**STUDY TEXT:**

============================================================

The last few weeks have been all about celebrating female masters of the short story. Earlier this month, we saw collections by Clarice Lispector and Shirley Jackson making waves in the literary swimming pool, and this week Lucia Berlin enters with a cannon ball. The three have been soaking up screen time all over the Internet, with laudatory reviews in the New York Times and elsewhere, and as of this writing, it appears the collections by Lispector and Berlin are backordered by two to four weeks on Amazon (and Lispector’s doesn’t even come out till next week). While it’s undeniably amazing to see these female authors getting their due respect and attention, there’s only one problem: all three collections are posthumous. Berlin died in 2004, Lispector in 1977, and Jackson half a century ago, in 1965.
Better late than never, yes? Well, yes. But it’s worth it to wonder why these women aren’t being fêted until after their deaths. Lispector was celebrated in her home country of Brazil but virtually unknown outside of it, a victim of “the increasing global dominance of English,” as Benjamin Moser points out in the New York Times. But one has to wonder if her dark, often surrealist work would have been accepted in the United States had it been translated into English in her lifetime. Seeing the treatment Shirley Jackson got contemporaneously in the US, our guess is probably not. While Jackson’s story “The Lottery” is now required reading in almost every high school English classroom and she received some love from the academy with a National Book Award nomination for The Haunting of Hill House, her American Gothic subject matter was too disturbing for mass appeal in the 1950s and 60s.
And then we have Lucia Berlin, who Publisher’s Weekly recently called “the best writer you’ve never heard of.” Her collected stories, A Manual for Cleaning Women, edited by Stephen Emerson and forwarded by Lydia Davis, was released on Tuesday from Farrar, Straus and Giroux. The reason for Berlin’s relative obscurity could be because she was only able to publish sporadically, writing in stolen moments while raising four children as a single mother, working odd jobs, struggling with addiction, and living with scoliosis, which would eventually puncture her lung and put her on oxygen for the last decade of her life.
Or it could be because of her stories, themselves. Raw and unflinching and strongly autobiographical, her stories follow alcoholics and teenage mothers, cleaning ladies and ER nurses. They take us into run-down laundromats and illegal abortion clinics, transport us to New York City to Albuquerque to Juárez. She shows us the lives we try to ignore, unfolding them in merciless detail, but always with empathy. As Lydia Davis writes in her forward to Cleaning Women:
Berlin is unflinching, pulls no punches, and yet the brutality of life is always tempered by her compassion for human frailty, the wit and intelligence of that narrating voice, and her gentle humor.

============================================================

**Collected data:**
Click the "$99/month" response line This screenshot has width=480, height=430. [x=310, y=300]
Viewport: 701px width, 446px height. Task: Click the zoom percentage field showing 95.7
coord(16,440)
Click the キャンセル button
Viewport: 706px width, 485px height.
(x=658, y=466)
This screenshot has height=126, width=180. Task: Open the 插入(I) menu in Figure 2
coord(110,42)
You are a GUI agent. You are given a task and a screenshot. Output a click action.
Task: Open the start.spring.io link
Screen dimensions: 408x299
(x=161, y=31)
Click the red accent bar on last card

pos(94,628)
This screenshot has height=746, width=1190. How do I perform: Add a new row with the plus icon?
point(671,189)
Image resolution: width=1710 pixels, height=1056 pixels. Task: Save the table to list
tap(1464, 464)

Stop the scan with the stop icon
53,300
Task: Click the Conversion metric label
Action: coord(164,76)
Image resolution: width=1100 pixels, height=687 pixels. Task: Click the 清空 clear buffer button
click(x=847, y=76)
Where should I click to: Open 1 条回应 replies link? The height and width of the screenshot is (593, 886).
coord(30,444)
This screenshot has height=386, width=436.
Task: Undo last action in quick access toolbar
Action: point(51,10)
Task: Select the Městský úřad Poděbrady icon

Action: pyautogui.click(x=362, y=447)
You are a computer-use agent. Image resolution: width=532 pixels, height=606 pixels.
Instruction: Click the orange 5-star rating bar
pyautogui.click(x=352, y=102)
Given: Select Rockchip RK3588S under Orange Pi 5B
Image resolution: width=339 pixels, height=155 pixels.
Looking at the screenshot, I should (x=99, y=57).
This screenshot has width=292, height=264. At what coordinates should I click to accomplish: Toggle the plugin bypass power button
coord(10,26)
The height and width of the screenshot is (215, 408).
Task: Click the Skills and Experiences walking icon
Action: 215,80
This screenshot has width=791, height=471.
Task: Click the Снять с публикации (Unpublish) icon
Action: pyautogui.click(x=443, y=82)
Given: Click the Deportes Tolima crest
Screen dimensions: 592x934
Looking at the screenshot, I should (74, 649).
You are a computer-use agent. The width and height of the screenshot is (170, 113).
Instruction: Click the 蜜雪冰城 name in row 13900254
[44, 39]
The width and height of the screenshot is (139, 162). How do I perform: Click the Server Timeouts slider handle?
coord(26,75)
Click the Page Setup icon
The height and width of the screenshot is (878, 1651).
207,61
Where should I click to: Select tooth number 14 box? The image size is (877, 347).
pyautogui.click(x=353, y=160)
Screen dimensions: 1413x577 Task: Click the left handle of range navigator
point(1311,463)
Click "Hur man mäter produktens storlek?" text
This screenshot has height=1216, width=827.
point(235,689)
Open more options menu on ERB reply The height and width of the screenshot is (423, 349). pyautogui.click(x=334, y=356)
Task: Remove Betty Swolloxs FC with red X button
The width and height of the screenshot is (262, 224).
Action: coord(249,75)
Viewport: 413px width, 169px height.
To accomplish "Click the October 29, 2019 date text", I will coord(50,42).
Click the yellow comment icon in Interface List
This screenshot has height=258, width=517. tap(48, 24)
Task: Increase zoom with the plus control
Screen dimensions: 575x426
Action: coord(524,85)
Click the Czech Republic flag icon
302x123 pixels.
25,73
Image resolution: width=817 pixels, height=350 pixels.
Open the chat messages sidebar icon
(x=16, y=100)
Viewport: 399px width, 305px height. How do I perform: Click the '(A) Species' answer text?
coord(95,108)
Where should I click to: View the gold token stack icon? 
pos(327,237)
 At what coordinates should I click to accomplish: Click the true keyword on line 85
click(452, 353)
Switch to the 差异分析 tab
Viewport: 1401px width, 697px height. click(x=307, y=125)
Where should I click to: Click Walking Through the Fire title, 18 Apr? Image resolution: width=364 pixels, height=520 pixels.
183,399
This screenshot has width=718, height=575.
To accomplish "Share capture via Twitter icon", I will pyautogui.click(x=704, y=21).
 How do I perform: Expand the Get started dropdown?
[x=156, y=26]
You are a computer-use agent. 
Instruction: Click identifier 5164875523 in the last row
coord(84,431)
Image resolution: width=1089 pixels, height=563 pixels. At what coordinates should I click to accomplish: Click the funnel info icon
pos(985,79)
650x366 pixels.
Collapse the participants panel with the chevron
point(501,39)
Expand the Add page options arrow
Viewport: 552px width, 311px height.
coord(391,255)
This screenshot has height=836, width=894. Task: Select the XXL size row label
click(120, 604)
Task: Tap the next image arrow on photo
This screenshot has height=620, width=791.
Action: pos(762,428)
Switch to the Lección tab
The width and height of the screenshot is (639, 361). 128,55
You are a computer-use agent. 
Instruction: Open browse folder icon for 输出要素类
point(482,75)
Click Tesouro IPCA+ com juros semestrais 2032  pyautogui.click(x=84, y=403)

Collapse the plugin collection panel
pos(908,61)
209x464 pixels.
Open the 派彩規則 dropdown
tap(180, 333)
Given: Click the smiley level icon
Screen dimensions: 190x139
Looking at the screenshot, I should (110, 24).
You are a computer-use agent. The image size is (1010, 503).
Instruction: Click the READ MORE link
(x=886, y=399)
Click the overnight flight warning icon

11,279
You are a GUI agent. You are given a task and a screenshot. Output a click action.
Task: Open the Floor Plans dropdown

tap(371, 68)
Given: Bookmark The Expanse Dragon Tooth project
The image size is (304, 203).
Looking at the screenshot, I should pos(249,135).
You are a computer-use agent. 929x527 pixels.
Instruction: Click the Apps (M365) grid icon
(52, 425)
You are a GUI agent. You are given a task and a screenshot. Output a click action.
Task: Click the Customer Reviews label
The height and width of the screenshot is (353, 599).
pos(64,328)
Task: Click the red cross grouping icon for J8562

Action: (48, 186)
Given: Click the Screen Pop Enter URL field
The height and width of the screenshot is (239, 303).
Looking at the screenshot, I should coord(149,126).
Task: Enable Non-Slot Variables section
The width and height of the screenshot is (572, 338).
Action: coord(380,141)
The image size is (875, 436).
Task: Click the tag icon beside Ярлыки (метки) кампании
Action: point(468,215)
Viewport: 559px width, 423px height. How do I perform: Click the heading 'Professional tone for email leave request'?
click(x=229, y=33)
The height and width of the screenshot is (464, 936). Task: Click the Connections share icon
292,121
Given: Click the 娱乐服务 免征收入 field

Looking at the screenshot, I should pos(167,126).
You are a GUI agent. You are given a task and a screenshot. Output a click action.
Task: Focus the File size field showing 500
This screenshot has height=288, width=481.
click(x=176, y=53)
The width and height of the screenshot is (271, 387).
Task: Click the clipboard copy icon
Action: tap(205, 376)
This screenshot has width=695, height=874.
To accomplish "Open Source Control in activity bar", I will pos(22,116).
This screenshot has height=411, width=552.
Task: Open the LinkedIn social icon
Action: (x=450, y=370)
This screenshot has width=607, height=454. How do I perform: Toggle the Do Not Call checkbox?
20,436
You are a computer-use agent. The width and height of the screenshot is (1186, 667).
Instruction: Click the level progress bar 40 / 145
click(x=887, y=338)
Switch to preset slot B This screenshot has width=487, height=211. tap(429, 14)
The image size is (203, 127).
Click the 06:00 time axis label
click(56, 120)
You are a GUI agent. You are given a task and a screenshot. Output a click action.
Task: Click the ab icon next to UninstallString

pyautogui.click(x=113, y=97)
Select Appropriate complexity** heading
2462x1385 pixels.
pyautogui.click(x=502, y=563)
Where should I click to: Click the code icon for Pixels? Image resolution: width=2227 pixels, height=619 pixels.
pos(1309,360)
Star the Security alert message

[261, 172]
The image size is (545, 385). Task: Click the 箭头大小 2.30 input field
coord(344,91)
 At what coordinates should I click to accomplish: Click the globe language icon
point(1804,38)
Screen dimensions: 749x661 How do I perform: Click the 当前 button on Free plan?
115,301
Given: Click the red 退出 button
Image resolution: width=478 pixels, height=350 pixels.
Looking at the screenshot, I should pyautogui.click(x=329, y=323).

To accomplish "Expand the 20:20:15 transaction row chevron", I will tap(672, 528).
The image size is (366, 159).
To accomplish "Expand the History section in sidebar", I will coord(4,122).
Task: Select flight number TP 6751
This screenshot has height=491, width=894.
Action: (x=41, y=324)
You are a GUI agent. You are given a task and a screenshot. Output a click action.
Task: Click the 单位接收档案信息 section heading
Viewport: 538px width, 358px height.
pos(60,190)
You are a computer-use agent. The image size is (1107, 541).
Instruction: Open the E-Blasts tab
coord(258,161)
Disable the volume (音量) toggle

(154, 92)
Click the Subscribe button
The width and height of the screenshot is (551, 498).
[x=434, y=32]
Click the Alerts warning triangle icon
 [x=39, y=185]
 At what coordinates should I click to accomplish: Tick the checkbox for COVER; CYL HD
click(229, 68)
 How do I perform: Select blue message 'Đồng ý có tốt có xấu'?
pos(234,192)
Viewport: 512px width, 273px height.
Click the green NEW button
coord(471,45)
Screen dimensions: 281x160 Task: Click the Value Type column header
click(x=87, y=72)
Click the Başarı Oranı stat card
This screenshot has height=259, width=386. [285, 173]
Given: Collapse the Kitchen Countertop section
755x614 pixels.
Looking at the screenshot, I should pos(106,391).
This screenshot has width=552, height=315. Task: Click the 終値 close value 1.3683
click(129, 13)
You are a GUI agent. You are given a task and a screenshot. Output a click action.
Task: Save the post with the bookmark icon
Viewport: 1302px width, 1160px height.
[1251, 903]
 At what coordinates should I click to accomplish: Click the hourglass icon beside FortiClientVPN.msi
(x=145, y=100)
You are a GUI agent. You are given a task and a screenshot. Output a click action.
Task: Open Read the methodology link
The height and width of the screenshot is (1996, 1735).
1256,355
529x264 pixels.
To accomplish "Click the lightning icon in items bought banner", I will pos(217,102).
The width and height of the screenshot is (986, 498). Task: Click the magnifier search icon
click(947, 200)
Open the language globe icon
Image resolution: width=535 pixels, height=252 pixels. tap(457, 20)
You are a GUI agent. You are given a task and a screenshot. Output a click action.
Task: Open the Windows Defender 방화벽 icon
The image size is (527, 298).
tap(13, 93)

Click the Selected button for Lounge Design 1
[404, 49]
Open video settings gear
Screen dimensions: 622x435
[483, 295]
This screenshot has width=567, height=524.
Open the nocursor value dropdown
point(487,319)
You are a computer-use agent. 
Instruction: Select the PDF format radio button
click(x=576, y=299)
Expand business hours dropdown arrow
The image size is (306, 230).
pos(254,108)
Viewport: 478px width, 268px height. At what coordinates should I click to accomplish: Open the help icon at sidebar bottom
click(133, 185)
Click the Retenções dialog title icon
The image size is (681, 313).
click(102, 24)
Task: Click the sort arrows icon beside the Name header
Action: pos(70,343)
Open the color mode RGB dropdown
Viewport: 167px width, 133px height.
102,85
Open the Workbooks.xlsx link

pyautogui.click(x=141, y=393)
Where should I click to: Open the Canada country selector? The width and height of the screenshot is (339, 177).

============================================================

**YOUR ASSIGNMENT:**
Please copy word for word the part of the article on women short story writers starting with "And then we" and going on through "of her life.". These entries were drawn from a separate source, not from the article.

**RESPONSE FOR THIS EXERCISE:**
And then we have Lucia Berlin, who Publisher’s Weekly recently called “the best writer you’ve never heard of.” Her collected stories, A Manual for Cleaning Women, edited by Stephen Emerson and forwarded by Lydia Davis, was released on Tuesday from Farrar, Straus and Giroux. The reason for Berlin’s relative obscurity could be because she was only able to publish sporadically, writing in stolen moments while raising four children as a single mother, working odd jobs, struggling with addiction, and living with scoliosis, which would eventually puncture her lung and put her on oxygen for the last decade of her life.